_EXERCISE DIRECTIONS_
Among the lines below, take the one holding "Task: Open the Video inspector filmstrip tab", the one holding "Tick the 首页数据 checkbox", and all lines between them. Set them down exactly.
══════
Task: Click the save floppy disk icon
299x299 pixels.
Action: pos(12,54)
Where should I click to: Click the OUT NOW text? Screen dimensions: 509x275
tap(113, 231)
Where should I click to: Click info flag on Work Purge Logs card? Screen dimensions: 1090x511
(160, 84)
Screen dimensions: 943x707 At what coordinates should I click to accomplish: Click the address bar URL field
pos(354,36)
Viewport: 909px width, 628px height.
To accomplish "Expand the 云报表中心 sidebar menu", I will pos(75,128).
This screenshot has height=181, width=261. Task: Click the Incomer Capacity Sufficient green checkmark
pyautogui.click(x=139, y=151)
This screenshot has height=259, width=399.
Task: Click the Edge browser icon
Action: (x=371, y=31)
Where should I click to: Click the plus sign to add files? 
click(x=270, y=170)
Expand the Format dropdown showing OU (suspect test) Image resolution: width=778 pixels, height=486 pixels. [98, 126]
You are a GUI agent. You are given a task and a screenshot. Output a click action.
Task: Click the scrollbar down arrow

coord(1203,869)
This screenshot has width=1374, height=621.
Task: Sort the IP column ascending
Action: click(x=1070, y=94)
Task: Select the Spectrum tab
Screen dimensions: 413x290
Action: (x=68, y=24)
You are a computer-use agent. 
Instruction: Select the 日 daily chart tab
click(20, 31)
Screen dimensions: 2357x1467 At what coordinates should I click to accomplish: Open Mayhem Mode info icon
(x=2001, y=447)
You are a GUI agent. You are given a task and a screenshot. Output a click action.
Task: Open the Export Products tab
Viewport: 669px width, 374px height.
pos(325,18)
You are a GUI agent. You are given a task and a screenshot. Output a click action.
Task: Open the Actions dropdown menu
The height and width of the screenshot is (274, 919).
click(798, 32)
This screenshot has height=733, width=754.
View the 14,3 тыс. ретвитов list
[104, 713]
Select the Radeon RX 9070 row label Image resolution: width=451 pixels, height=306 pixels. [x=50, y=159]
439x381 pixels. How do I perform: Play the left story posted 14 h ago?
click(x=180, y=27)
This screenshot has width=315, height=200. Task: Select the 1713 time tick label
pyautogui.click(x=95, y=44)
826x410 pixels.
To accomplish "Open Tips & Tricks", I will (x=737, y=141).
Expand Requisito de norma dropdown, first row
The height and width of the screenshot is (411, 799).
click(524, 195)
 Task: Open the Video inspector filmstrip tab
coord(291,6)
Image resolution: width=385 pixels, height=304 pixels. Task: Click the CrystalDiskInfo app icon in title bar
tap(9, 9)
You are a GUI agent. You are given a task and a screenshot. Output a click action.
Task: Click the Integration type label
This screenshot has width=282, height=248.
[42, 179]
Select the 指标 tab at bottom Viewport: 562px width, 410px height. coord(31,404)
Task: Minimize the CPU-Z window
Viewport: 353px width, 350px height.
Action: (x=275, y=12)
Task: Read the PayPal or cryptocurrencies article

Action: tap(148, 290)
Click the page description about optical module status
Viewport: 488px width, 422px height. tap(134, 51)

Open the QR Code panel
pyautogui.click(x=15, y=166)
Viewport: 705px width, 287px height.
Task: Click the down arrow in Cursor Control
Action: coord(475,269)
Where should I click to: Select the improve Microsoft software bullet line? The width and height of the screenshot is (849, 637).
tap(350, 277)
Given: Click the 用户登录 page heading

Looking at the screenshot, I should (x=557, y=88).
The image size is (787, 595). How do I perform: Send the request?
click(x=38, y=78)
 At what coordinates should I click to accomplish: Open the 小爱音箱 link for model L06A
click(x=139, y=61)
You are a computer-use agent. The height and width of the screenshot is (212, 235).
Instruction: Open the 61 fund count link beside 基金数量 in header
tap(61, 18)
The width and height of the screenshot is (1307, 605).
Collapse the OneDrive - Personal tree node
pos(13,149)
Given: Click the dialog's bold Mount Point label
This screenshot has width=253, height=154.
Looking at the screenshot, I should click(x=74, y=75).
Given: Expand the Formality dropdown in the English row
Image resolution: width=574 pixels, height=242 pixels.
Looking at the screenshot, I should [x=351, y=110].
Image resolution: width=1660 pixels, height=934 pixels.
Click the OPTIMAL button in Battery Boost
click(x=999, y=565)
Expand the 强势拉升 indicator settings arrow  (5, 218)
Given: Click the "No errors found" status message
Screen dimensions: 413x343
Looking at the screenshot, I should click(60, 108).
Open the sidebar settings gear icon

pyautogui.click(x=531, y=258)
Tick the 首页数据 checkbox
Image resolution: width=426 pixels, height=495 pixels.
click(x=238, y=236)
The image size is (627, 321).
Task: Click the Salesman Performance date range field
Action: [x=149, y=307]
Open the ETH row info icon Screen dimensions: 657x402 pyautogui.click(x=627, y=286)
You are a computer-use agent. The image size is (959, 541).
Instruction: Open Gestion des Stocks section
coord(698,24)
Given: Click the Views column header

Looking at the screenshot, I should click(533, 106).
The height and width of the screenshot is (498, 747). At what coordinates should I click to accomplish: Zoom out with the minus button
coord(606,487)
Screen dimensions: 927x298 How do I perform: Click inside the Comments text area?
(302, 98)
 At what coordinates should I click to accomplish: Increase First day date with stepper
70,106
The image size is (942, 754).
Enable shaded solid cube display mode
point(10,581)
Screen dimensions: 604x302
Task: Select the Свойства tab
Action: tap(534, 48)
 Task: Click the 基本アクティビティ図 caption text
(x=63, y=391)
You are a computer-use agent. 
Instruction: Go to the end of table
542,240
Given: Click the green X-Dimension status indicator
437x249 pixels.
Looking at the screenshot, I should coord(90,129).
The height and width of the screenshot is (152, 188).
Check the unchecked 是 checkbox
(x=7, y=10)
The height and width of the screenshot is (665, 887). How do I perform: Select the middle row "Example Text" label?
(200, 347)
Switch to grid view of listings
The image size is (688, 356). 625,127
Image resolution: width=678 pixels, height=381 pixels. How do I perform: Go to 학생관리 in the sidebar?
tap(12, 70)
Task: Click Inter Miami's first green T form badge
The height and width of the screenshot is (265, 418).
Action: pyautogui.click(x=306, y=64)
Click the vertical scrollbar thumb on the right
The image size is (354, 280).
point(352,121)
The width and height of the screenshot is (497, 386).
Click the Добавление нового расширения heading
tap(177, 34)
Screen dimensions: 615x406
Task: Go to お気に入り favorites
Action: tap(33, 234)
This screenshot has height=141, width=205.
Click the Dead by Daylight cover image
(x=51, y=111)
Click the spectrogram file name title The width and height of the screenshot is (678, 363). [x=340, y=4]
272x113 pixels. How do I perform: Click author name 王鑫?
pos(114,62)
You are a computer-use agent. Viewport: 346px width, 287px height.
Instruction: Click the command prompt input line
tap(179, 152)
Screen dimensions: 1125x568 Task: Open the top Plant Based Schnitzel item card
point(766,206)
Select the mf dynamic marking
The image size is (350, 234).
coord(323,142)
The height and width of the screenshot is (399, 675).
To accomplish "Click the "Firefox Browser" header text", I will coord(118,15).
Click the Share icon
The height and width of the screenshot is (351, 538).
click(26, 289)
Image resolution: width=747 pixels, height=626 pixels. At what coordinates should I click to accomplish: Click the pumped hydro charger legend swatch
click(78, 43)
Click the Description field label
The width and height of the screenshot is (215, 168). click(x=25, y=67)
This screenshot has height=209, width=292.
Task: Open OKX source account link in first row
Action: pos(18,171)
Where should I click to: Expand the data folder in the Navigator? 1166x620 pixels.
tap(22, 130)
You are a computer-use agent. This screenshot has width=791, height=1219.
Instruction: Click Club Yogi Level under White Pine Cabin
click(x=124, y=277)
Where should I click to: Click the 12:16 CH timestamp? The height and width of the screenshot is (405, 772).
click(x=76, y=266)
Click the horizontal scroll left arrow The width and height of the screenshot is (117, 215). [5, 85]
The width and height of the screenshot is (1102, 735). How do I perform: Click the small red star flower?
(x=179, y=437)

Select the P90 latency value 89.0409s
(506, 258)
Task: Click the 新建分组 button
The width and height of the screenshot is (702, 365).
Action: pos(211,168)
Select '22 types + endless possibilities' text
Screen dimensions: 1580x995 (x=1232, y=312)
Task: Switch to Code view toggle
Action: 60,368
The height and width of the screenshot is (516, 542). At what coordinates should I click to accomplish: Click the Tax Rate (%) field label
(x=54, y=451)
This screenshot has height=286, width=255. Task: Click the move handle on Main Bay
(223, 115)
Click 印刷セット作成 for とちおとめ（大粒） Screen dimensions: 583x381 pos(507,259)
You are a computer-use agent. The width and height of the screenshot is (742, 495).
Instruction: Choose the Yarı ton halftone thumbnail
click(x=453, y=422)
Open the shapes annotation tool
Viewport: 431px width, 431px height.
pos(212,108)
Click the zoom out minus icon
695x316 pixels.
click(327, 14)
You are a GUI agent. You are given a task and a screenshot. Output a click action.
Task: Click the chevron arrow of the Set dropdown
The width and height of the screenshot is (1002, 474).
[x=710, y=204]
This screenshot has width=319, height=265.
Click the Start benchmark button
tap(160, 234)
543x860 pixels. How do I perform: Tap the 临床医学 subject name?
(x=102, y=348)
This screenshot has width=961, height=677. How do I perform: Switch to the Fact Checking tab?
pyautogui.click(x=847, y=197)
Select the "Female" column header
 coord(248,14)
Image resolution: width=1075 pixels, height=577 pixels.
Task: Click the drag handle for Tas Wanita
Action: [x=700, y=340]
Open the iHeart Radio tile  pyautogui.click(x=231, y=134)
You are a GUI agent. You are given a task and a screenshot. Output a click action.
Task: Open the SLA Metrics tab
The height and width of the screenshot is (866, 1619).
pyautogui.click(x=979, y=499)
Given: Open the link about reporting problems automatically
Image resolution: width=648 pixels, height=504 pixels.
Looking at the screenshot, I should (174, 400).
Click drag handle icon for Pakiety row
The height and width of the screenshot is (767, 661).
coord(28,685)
══════
_RESPONSE FOR THIS EXERCISE_
 Task: Open the Video inspector filmstrip tab
coord(291,6)
Image resolution: width=385 pixels, height=304 pixels. Task: Click the CrystalDiskInfo app icon in title bar
tap(9, 9)
You are a GUI agent. You are given a task and a screenshot. Output a click action.
Task: Click the Integration type label
This screenshot has width=282, height=248.
[42, 179]
Select the 指标 tab at bottom Viewport: 562px width, 410px height. coord(31,404)
Task: Minimize the CPU-Z window
Viewport: 353px width, 350px height.
Action: (x=275, y=12)
Task: Read the PayPal or cryptocurrencies article

Action: tap(148, 290)
Click the page description about optical module status
Viewport: 488px width, 422px height. tap(134, 51)

Open the QR Code panel
pyautogui.click(x=15, y=166)
Viewport: 705px width, 287px height.
Task: Click the down arrow in Cursor Control
Action: coord(475,269)
Where should I click to: Select the improve Microsoft software bullet line? The width and height of the screenshot is (849, 637).
tap(350, 277)
Given: Click the 用户登录 page heading

Looking at the screenshot, I should (x=557, y=88).
The image size is (787, 595). How do I perform: Send the request?
click(x=38, y=78)
 At what coordinates should I click to accomplish: Open the 小爱音箱 link for model L06A
click(x=139, y=61)
You are a computer-use agent. The height and width of the screenshot is (212, 235).
Instruction: Open the 61 fund count link beside 基金数量 in header
tap(61, 18)
The width and height of the screenshot is (1307, 605).
Collapse the OneDrive - Personal tree node
pos(13,149)
Given: Click the dialog's bold Mount Point label
This screenshot has width=253, height=154.
Looking at the screenshot, I should click(x=74, y=75).
Given: Expand the Formality dropdown in the English row
Image resolution: width=574 pixels, height=242 pixels.
Looking at the screenshot, I should [x=351, y=110].
Image resolution: width=1660 pixels, height=934 pixels.
Click the OPTIMAL button in Battery Boost
click(x=999, y=565)
Expand the 强势拉升 indicator settings arrow  (5, 218)
Given: Click the "No errors found" status message
Screen dimensions: 413x343
Looking at the screenshot, I should click(60, 108).
Open the sidebar settings gear icon

pyautogui.click(x=531, y=258)
Tick the 首页数据 checkbox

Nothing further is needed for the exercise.